● Document text:
- - - - -

That guy, President Trump, he's a real piece of work.
You know something?
What my message to the Prime Minister is, if you can't get a deal,
let's start hitting him back.
Let's start hitting the U.S. back hard.
Gearing up for a fight as a global auto-giant downshifts Canadian production.
Stalantis, moving jobs from,
Ontario to the United States, a clear casualty of Donald Trump's trade war that has Canada
threatening legal action and some leaders asking if it's time for Ottawa's focus to shift from
renegotiating to retaliating. Welcome to Your World Tonight. I'm Susan Bonner. It is Wednesday,
October 15th, just before 6 p.m. Eastern, also on the podcast. 50 trucks ended Gaza today. So that is good
news. At the same time, 600 trucks are needed. Half the number of children will go to bed hungry
tonight. Much more is needed. An early and difficult hurdle in the mid-east ceasefire. Israel is
threatening to take action if Hamas doesn't fulfill its promise to return the remains of
hostages. It's keeping a key border crossing closed as the peace plan faces its first real test.

- - - - -

● Provided data:
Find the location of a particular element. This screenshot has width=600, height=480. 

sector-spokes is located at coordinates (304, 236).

- - - - -

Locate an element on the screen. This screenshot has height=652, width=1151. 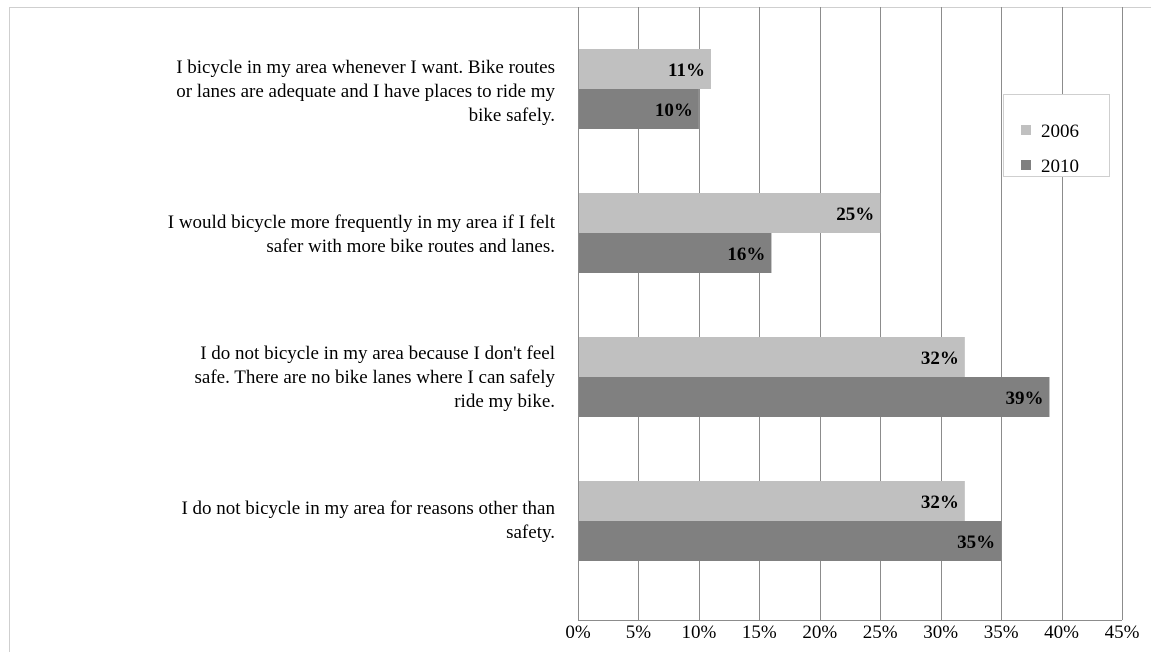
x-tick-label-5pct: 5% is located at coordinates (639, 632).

- - - - -

● Problem requirements: Can you output the part of the news broadcast transcript that opens with the words containing "That guy, President" and closes with "downshifts Canadian production."? You won't need the items to answer this.

● Task answer:
That guy, President Trump, he's a real piece of work.
You know something?
What my message to the Prime Minister is, if you can't get a deal,
let's start hitting him back.
Let's start hitting the U.S. back hard.
Gearing up for a fight as a global auto-giant downshifts Canadian production.